Advice before discharging patient home:
- Sleep under mosquito nets.
- Take plenty of fluids with high glucose level.
- Report back in care of any complication.
Complications
- Jaundice.
- Renal failure.
- GIT bleedings.
- Anaemia.
- Meningo-encephalitis.
Prevention & Control
- Yellow Fever Vaccination:
- A single dose provides lifelong immunity.
- Recommended for all individuals in endemic areas, including travelers.
- Vector Control:
- Use of insecticide-treated mosquito nets (ITNs).
- Elimination of mosquito breeding sites (stagnant water removal).
- Spraying using insectcides.
- Use of mosquito nets.
- Personal protective measures:
- Use of mosquito repellants.
- Wearing clothes that fully cover one’s body.
- People moving from a holo endemic areas to an endemic area should sleep in well screened housing.
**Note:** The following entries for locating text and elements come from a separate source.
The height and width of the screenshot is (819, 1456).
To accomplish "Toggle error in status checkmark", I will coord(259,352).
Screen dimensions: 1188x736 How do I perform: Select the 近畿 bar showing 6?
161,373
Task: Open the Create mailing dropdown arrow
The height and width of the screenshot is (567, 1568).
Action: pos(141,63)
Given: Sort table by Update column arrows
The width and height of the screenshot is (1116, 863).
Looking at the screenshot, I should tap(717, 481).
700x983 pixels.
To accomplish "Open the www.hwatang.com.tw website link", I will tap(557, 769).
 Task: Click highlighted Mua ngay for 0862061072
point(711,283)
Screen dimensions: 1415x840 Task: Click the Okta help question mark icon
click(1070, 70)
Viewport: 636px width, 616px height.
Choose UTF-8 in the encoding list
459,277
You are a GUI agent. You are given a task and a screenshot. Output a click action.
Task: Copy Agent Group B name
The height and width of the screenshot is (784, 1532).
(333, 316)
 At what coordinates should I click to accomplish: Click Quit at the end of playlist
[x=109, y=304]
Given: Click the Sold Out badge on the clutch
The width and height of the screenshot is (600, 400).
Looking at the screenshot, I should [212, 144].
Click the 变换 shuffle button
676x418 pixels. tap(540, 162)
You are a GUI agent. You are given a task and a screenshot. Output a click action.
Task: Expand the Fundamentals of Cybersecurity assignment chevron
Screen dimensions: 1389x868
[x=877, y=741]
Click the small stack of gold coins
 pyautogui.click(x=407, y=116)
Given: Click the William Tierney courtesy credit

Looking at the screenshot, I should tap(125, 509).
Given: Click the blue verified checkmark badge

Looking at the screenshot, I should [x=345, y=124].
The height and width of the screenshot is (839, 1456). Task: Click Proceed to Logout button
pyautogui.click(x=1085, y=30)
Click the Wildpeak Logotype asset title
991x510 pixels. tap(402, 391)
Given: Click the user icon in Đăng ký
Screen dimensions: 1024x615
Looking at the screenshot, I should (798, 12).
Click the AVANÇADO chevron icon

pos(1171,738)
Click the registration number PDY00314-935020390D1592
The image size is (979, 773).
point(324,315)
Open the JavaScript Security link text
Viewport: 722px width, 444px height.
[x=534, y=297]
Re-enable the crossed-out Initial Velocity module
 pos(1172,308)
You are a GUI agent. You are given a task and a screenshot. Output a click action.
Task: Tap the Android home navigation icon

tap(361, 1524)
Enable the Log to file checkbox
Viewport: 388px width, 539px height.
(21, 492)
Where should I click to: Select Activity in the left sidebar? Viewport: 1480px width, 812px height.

- Surveillance and Rapid Response:
- Monitoring outbreaks and immediate response to cases.
- Quarantine measures in high-risk areas.
- CONTROL MEASURES:
- Patients should be isolated as their blood and body products may contain virus particles.
VACCINE USE
Target groups include:
- Persons Living or Traveling in Endemic Areas.
- Laboratory Personnel.
Relevance to Midwifery Practice
- Vaccination of Pregnant Women: Generally, yellow fever vaccine is contraindicated in pregnancy unless there is a high risk of exposure.
- Educate expectant mothers on vector control methods.
- Managing Pregnant Women with Yellow Fever:
- Supportive treatment to prevent complications.
- Monitoring for hepatic and renal dysfunction.
- Management of hemorrhagic complications and ensuring safe delivery.